Est-ce parce qu’ils payaient eux-mêmes leurs droits d’inscription ? Ou parce que les sujets de discussion étaient concrets, avec, à la clé, le partage d’expériences pratiques ? Toujours est il que durant plusieurs jours, c’est avec une assiduité exemplaire que les participants d’Africités ont participé à des ateliers, des échanges, noué des contacts et visité un salon, Citexpo, où des dizaines d’exposants proposaient leur savoir faire en matière d’adduction d’eau, d’éclairage des rues, de traitement des déchets, de planification de nouveaux quartiers…
L’importance de cette conférence, véritable « foire des savoirs et des expériences » s’explique aussi par l’ampleur des défis : l’Afrique, qui a longtemps été le moins urbanisé des continents, voit ses villes exploser au rythme de 7% l’an. Voici un siècle, 3% de la population africaine vivait dans les villes, contre 39% aujourd’hui. D’ici dix ans, le continent comptera 70 villes de plus d’un million d’habitants, dont de véritables « jungles urbaines » comme Lagos ou Kinshasa, qui risquent d’être totalement incontrôlable.
Les Marocains ont exposé les progrès accomplis dans la plupart de leurs grandes villes : un tramway va bientôt traverser Rabat, Casablanca se modernise et grignote peu à peu ses taudis, Marrakech a fait peau neuve. Les maires de ces grandes cités, animant des ateliers, des groupes de travail, ont à chaque fois souligné que la décentralisation était la clé de ce développement spectaculaire, que les citoyens avaient été invités à participer à la chose publique, consultés sur les changements en cours et incités à les financer. Ils n’ajoutèrent cependant pas qu’en Afrique du Nord, et particulièrement au Maroc, les villes sont des entités anciennes, dont le rayonnement remonte parfois jusqu’au Moyen Age et que leurs habitants sont fiers d’y retrouver le lustre d’autrefois…
Au Sud du Sahara par contre, les villes sont récentes, nées de la volonté du colonisateur . Ceux qui s’y entassent aujourd’hui ont été poussés par l’exode rural, voire les guerres ; 90% des sols sont occupés de façon anarchique, les bidonvilles empiètent sur les zones maraîchères des périphéries, voire sur les marécages ou zones insalubres, les litiges fonciers se multiplient. De plus, les autorités centrales se sont montrées incapables de gérer ces monstres exponentiels, se contentant de profiter de leurs ressources et de leur prestige… L’ancien du président du Ghana, Jerry Rawlings, devait rappeler quelques évidences : « durant longtemps, les règles du développement de l’ Afrique ont été rédigées ailleurs…Et aujourd’hui, à l’heure du changement global, nous risquons même de perdre la maîtrise de nos terres au profit de nouveaux venus comme la Chine… »Alors que son pays est souvent cité en exemple, Rawlings se permit aussi de fustiger « les parasites politiques qui détournent l’aide », et la corruption qui, presque partout, paralyse les efforts de développement.

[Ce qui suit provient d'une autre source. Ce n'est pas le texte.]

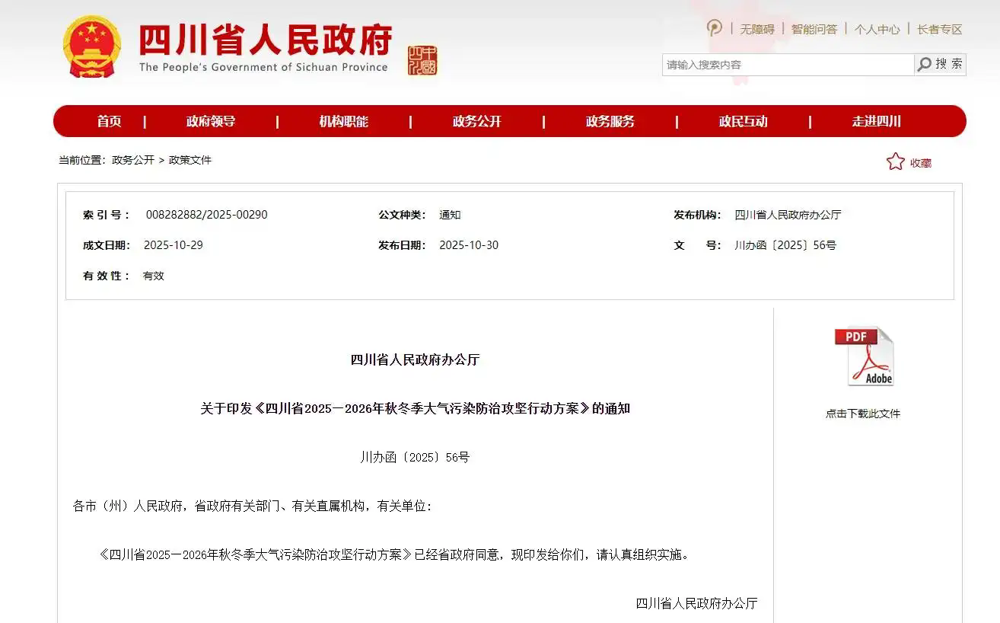
Task: Select 首页 in the navigation bar
Action: click(x=109, y=121)
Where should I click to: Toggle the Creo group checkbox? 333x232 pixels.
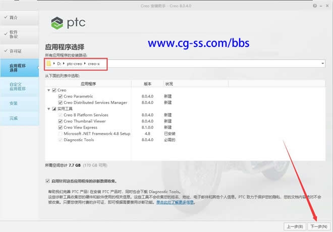click(x=54, y=90)
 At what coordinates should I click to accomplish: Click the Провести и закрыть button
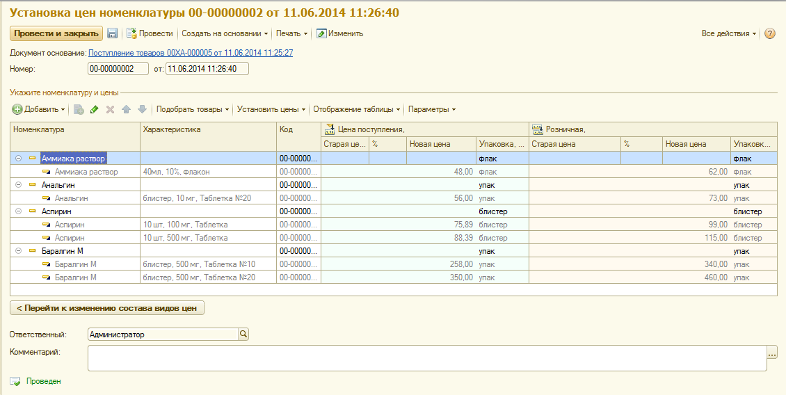[56, 33]
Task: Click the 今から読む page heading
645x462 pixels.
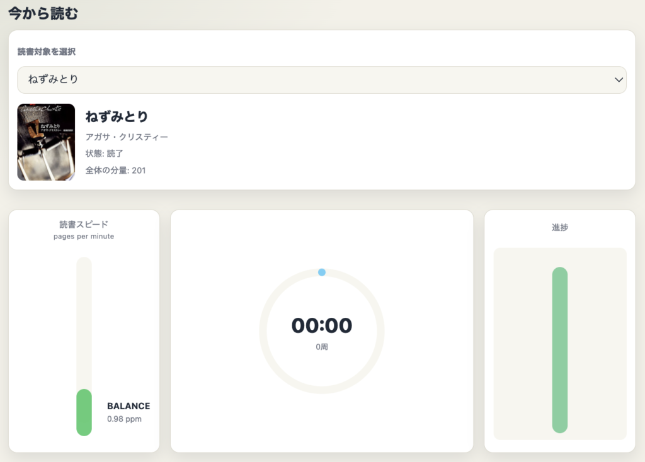Action: pos(43,13)
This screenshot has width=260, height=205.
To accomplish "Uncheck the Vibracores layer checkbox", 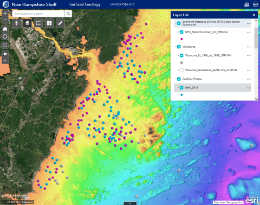I will pyautogui.click(x=179, y=47).
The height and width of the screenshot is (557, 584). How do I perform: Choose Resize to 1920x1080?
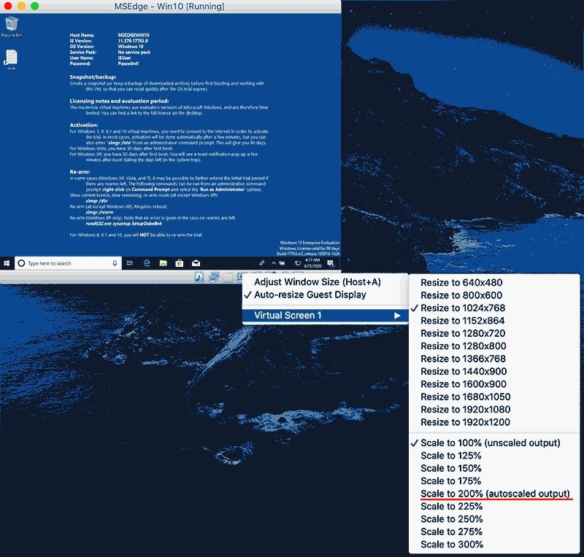tap(466, 410)
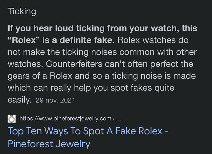Click the 'Ticking' heading

(x=22, y=11)
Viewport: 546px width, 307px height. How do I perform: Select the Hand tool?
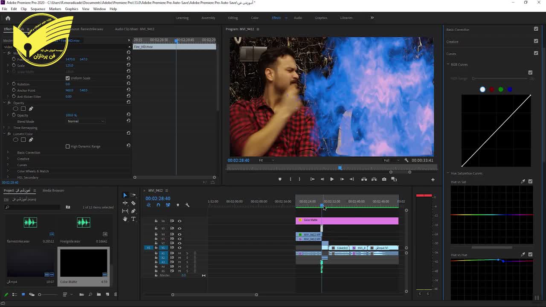125,219
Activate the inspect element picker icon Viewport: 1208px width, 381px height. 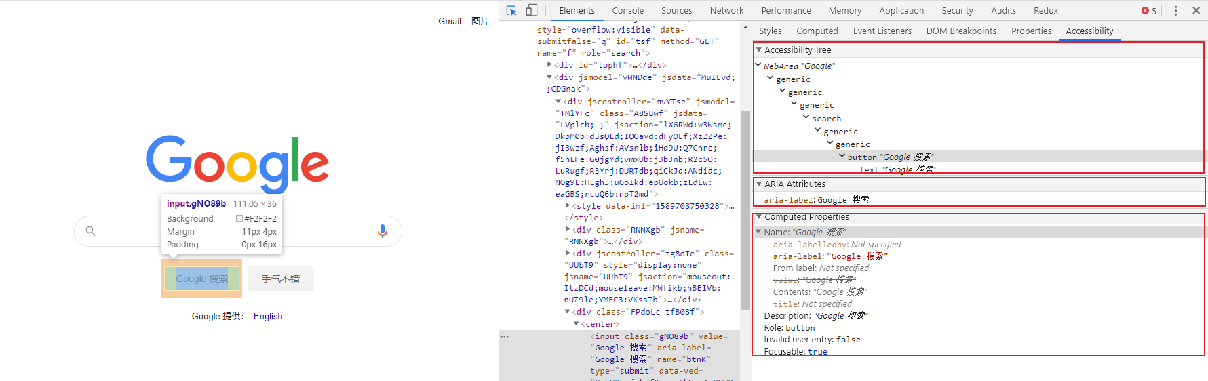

Comme remède à ce fléau endémique, et citant l’exemple de son pays, il conseille donc aux gouvernements centraux d’accepter la décentralisation, non comme une érosion de leur autorité, mais comme un partage du fardeau, et aussi un retour aux valeurs communautaires africaines.

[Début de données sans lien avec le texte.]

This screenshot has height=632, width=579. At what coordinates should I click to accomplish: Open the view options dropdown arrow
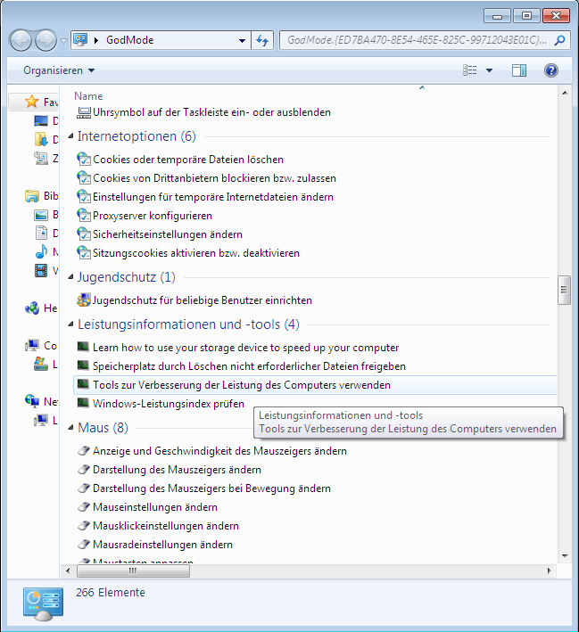[x=489, y=70]
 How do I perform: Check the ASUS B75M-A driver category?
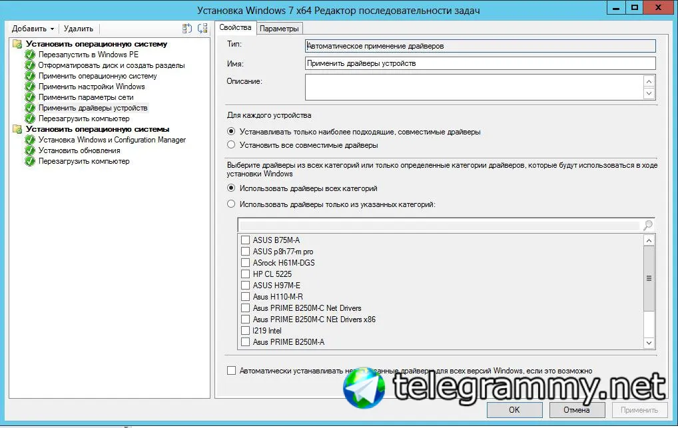[245, 240]
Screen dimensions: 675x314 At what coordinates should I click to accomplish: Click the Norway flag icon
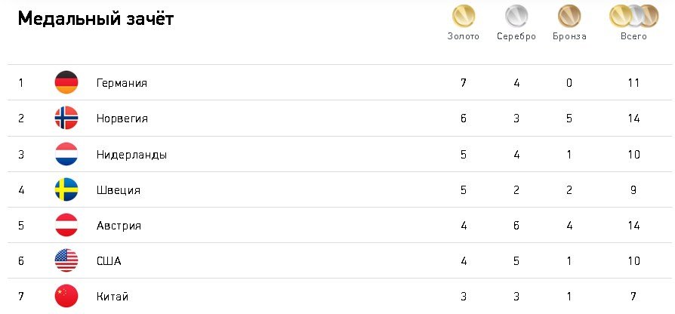tap(66, 118)
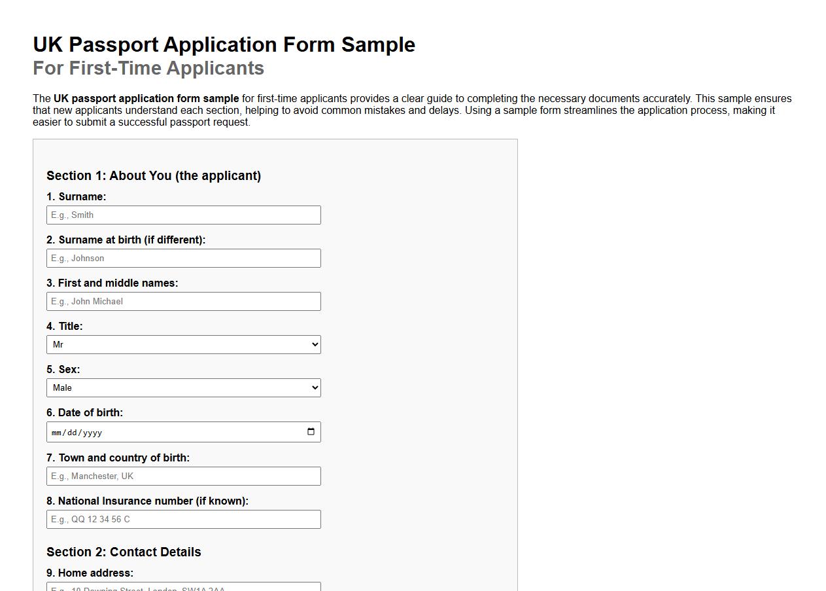
Task: Click the bold UK passport application form sample text
Action: (x=146, y=98)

Désireux d’améliorer le quotidien de leurs électeurs, tous les participants à Africités appellent évidemment de leurs vœux une décentralisation qui devrait donner plus de responsabilités aux collectivités locales. Mais dans la réalité, on en est loin : en Afrique, les pouvoirs locaux ne disposent que de 5% des ressources publiques, contre 75% dans les pays du Nord ! Entre l’Etat central et les élus de la base, les transferts financiers ne s’opèrent qu’au compte gouttes et à regret…A Marrakech, cette faiblesse financière, que tous espèrent momentanée, n’a pas empêché les maires et autres dirigeants d’associations locales de faire le plein de cartes de visite, de bonnes idées, de promesses de soutien…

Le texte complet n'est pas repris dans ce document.